1) Marginal effect AKA SLOPE = change in y/change in x --> Also = derivative! ---- 2) Generally, to find slope = take derivative of the function i. Linear function = y = a+bx --> Slope = b; approximately = to dy/dx (derivative) ii. y = a+bx+c(x^2) --> Slope AKA change in y/change in x = varies--> generally = b+2cx --> dy/dx of y = b+(dy/dx*cx^2)--> *slope = b+2cx* ie- y = x^2 x = 5, what is the slope of this function? i. dy/dx of x^2 = 2x ii. 2(5) = 10, which change in y/change in x 3. ln(y) = a+bx Slope: when x changes by 1, ln(y) increases by b --> dy/dx of (a+bx)--> *b = slope* --> Interpret effect of x on y for logs = PERCENTAGE CHANGE! --> y = e^(a+bx) --> dy/dx = by --> change in y/change in y = by--> divide both sides by y --> (change in y/y)/change in x = b ie- Sally's ln(earning) = 11.512 Sam's ln(earnings) = 11.736 Difference in ln9earnings) = 0.224--> 22.4% = slope = marginal effect! 4. % change in z = change in z/z 5. MPG = function of weight --> MPG=39.44-0.006*weight R^2 = 0.6515 VS. MPG = function of displacement --> MPG = 30.06-0.0044*displacement R^2 = 0.4969 --> Weight = better for explaining MPG (higher R^2!) i. R^2 value = measures goodness of fit to actual values (the higher the better—so model that has higher r^2 value = better ii. p-value = how significant relationship is --> p<0.05 = significant (can reject nullifying hypothesis!)

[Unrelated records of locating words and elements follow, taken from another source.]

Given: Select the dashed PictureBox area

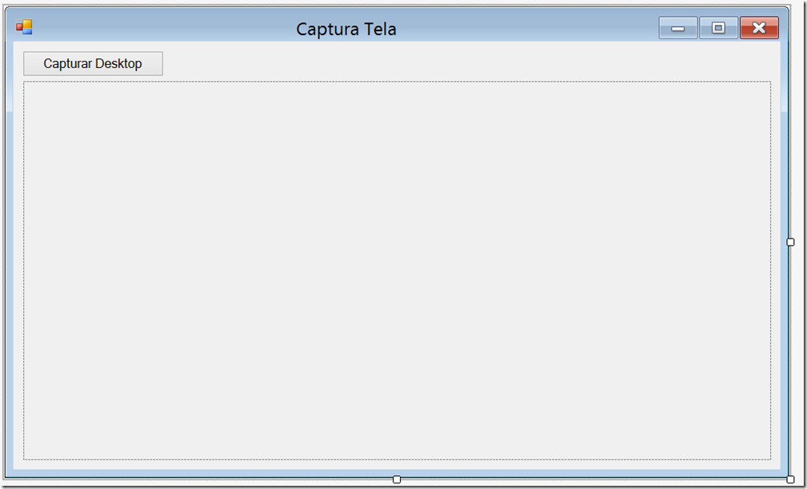Looking at the screenshot, I should click(397, 271).
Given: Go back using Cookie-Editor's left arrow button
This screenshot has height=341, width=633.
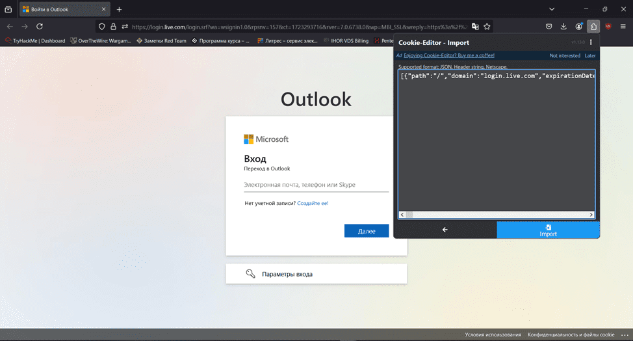Looking at the screenshot, I should pos(445,230).
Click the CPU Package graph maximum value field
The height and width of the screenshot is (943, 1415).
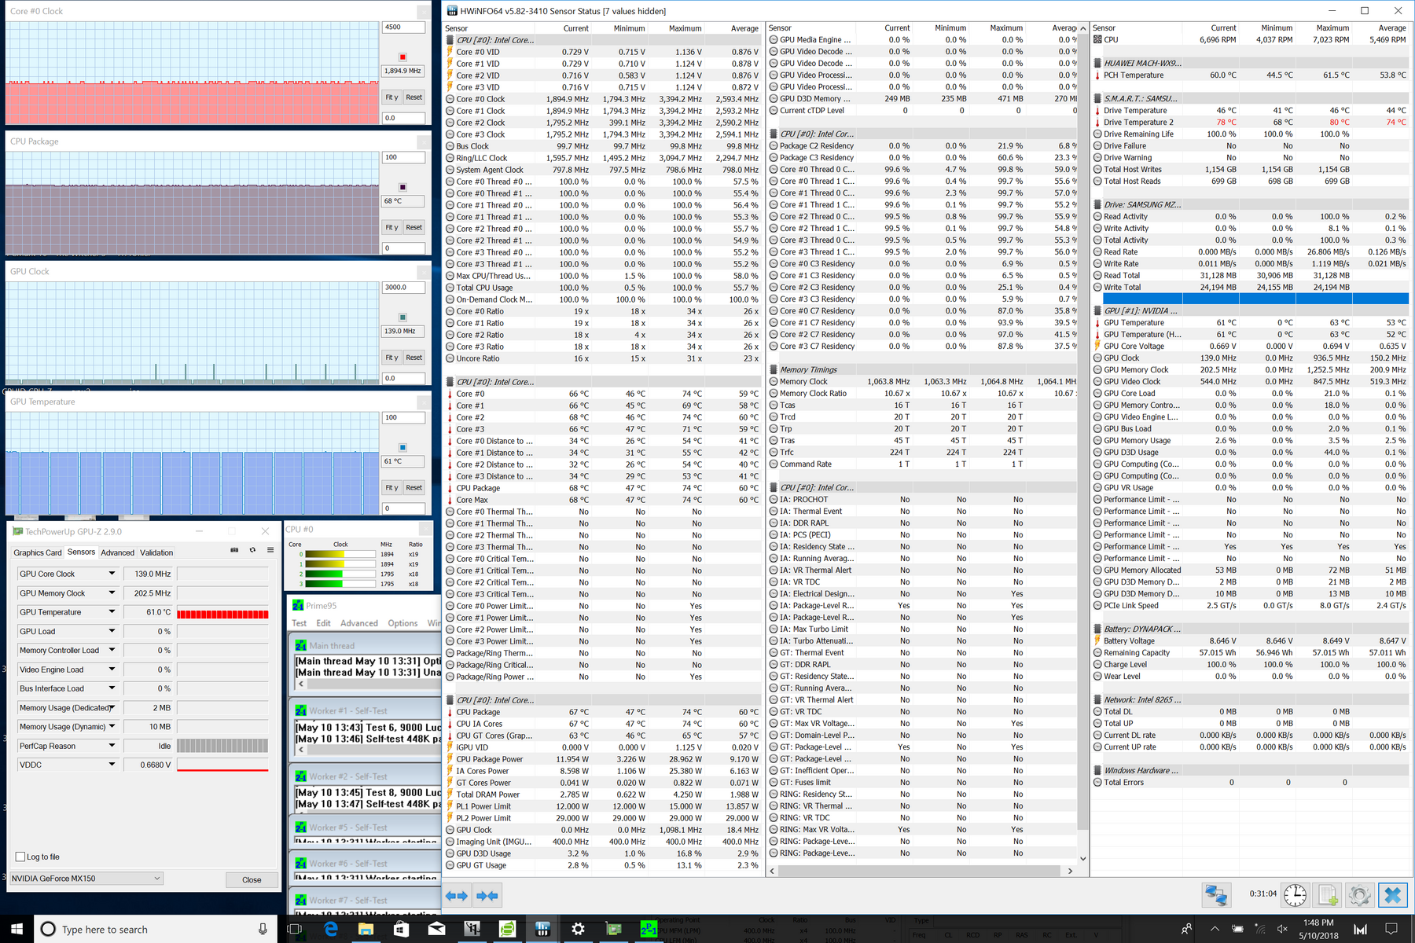click(x=403, y=157)
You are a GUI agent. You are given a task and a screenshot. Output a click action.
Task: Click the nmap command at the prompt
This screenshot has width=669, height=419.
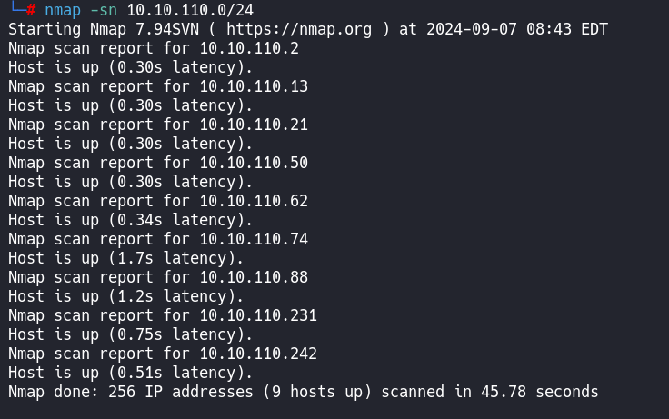[63, 10]
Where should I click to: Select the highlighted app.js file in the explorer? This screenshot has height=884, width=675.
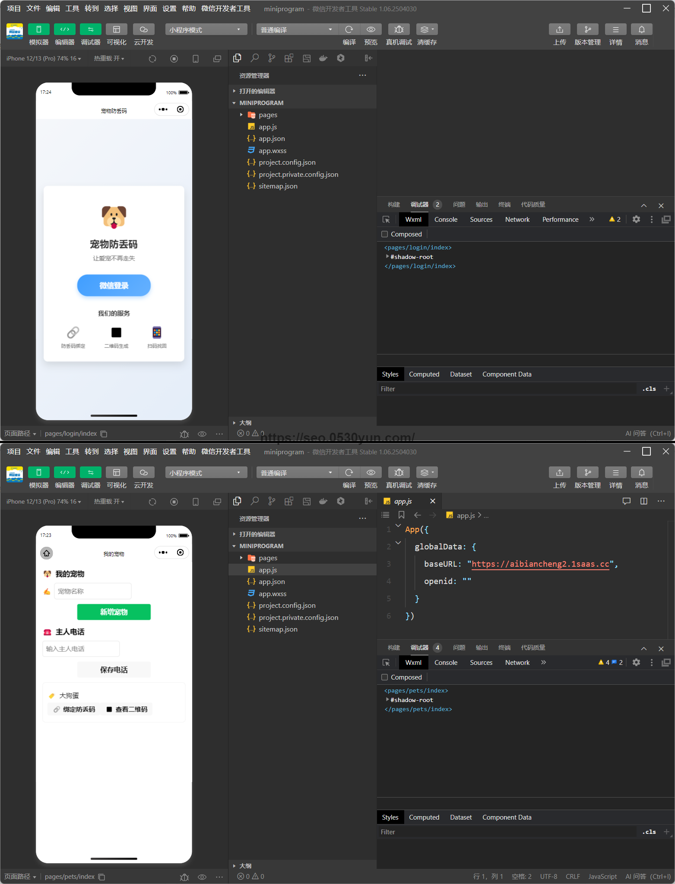point(268,570)
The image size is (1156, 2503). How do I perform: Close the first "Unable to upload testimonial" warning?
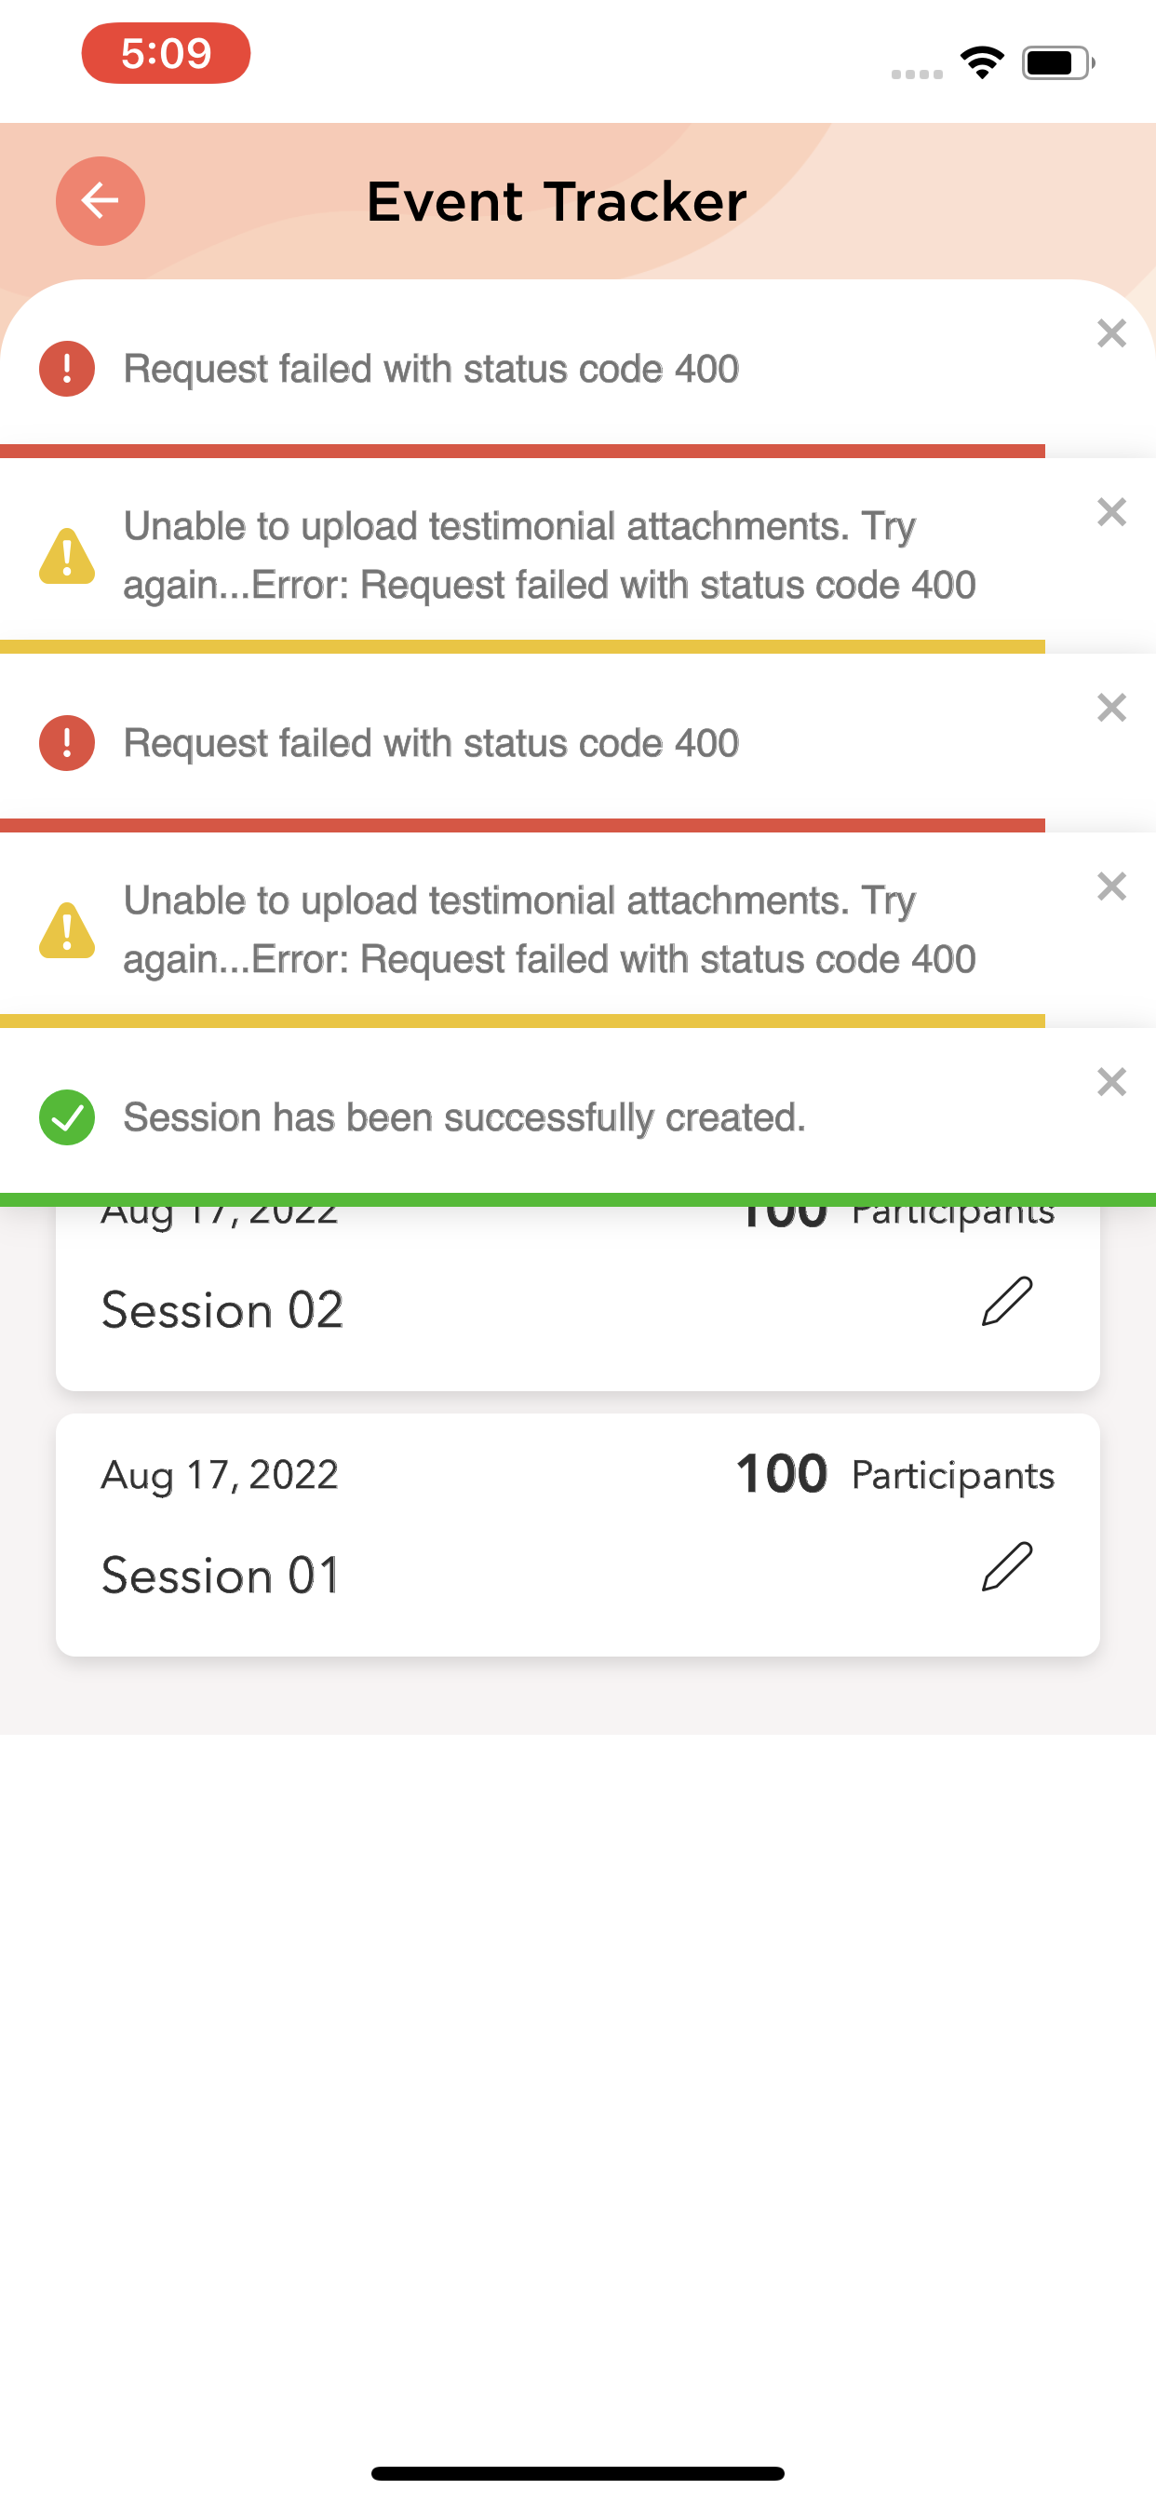[1110, 512]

Exam 1 2016: 1) A dataset contains N = 5 observations of X: 3.4, 5.3, 1.6, 7.8, 1.9. Calculate the variance in X. 2) What is the relationship between the mean, median, and skewness of a distribution? 3) Inflation was high in the late 1970s. In 1976, '77, '78, and '79, inflation rates were 6.50%, 7.59%, 11.35%, and 13.50%. --> Calculate the average annual inflation rate over this 4-year period (using a technique that is similar to calculating an average interest rate). 4) In a sample of observations, mean of X = 133.92 , and Sx = 4.28 . What is the standardized value of Xi = 140 ? 5) Salesperson receives a salary S with a fixed component plus a commission based on sales x: S = 1000 + 0.20*x. For sales, mean of x = 3429; var(x) = 9912. What are mean and variance in s?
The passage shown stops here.